そしてそればかりか、私の眼にはふたりが迎えに来た、幼い少年の姿までもが映じたのです。ひとりきり、ぽつんと離れたベンチに腰を掛けていました。膝までの白い靴下をはいた脚はまだ床に届かず、もしも膝に抱いている小さなリュックサックがなかったら、私は、とアウステルリッツは語った。その子がわからなかっただろうと思います。けれどもあのリュックのおかげで彼がわかった、そして、思い出せるかぎりにおいてはじめて、私自身の姿が記憶に甦った。自分は間違いなくこの待合室にいたのだ、半世紀以上も昔にイギリスにたどりついたのだ、と、呑みこんだ瞬間のことでした。

心のバランスを崩していたのは、この記憶を心の奥底に閉じ込め見ないようにしてきたことが原因だと、アウステルリッツは悟ります。この「思考の自己検閲」は、無意識のうちに為されていたため、彼はそのことに気づかなかったのです。

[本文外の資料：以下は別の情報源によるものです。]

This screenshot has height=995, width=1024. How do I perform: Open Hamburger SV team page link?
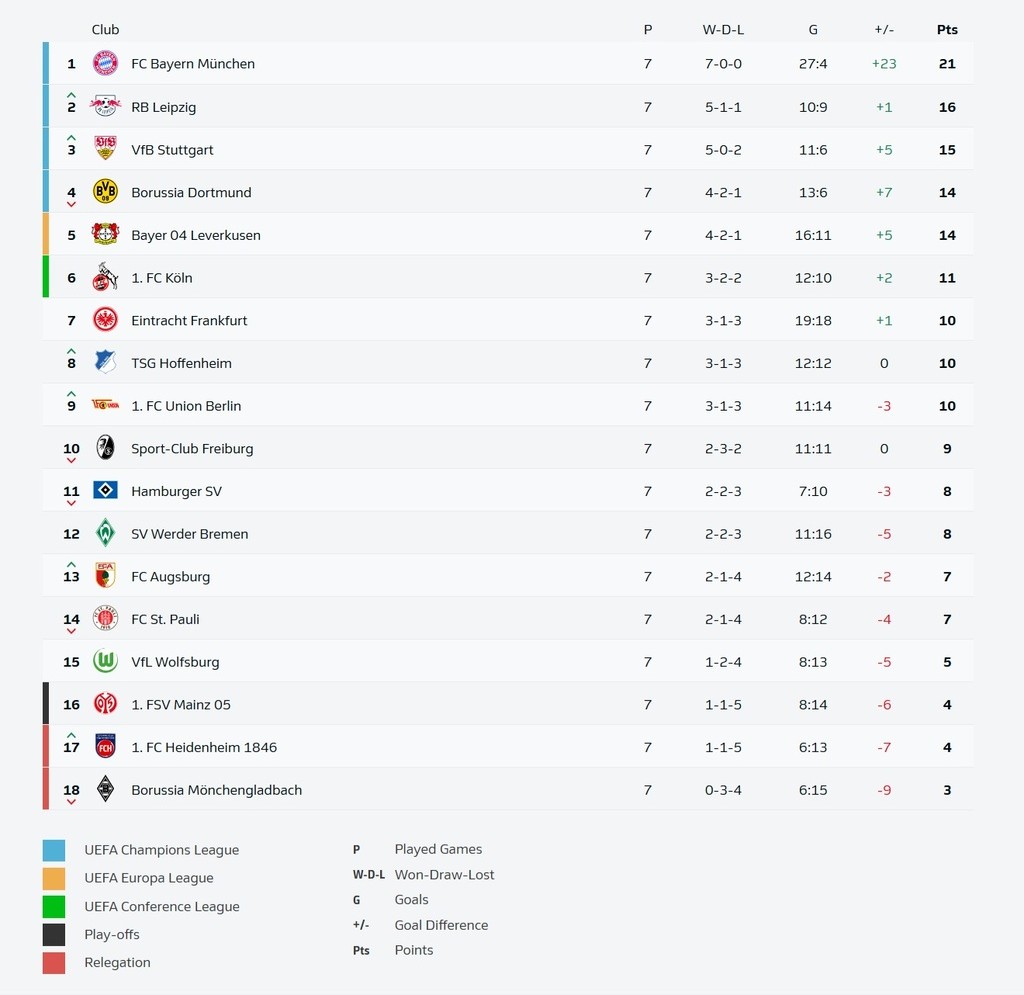(x=176, y=491)
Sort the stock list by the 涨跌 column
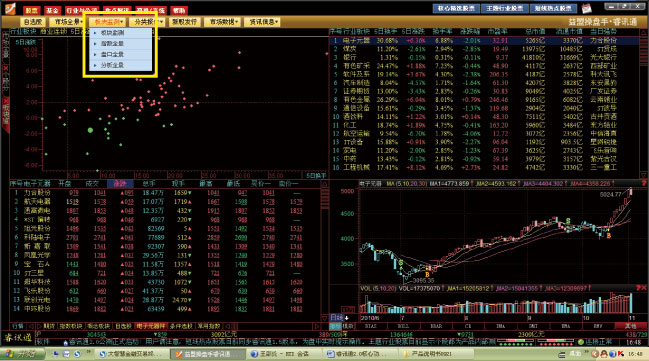 [x=120, y=183]
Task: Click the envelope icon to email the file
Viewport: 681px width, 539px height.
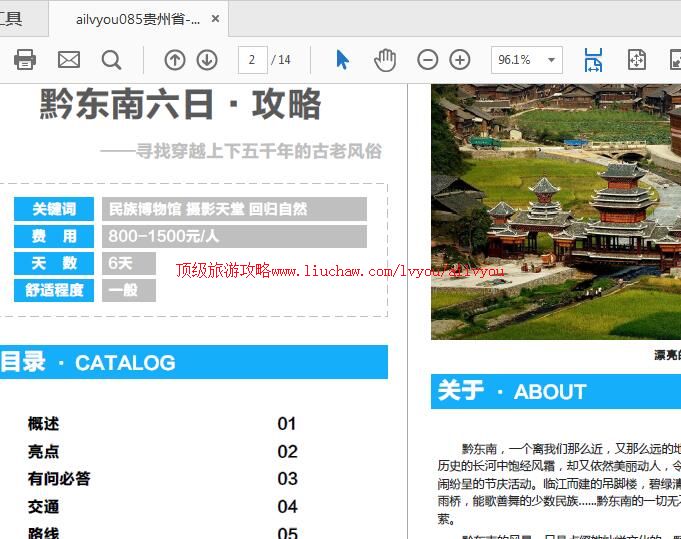Action: click(x=68, y=60)
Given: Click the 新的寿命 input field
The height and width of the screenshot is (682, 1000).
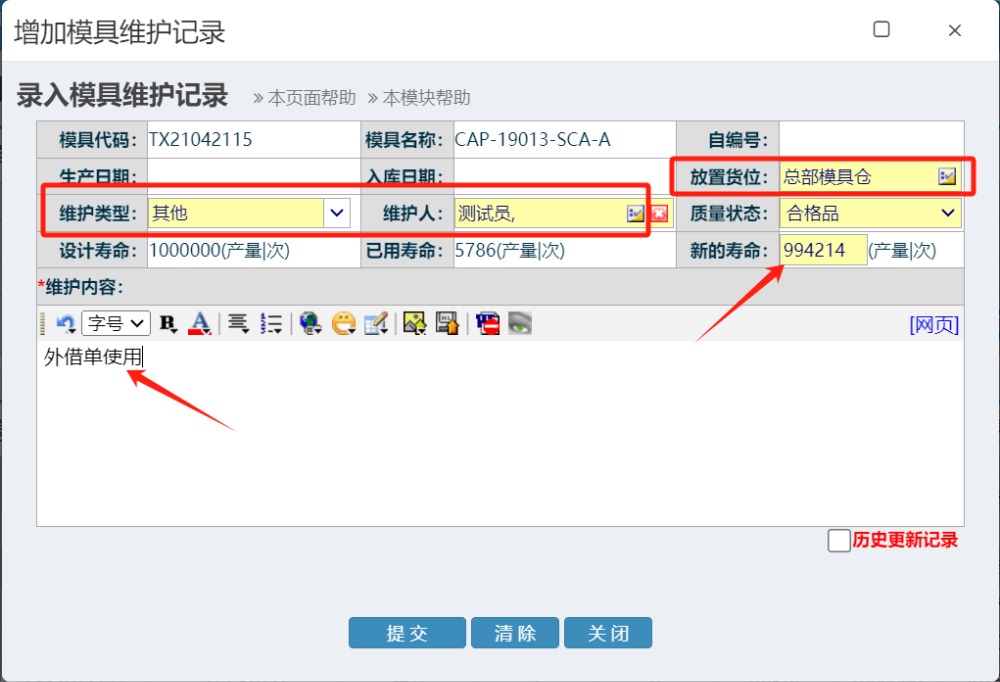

そして、リュックサック! またしてもリュックサック! そして、待合室! またしても待合室! アウステルリッツにとって、リュックや駅の待合室が特別なものであることを考えれば、いかにこの記憶が彼の無意識を支配していたかがわかります。
さらに彼は、あるラジオの投稿をきっかけに自分が「何故イギリスへやってきたのか」を知ります。これは、書いちゃっていいのかなあ。うーん、あとで書くかもしれないけど、とりあえず今のところは伏せておきましょう。
そんなこんなで、アウステルリッツは、いよいよ自らのルーツを求めて、チェコプラハへと旅立ちます。


というところで、今日はここ(P139)まで。アウステルリッツは自らを「駅狂い」と呼んでいましたが、この作品の「駅」は、ちょっと気になりますね。駅をめぐる思索。駅をめぐる記憶。駅をめぐる図版。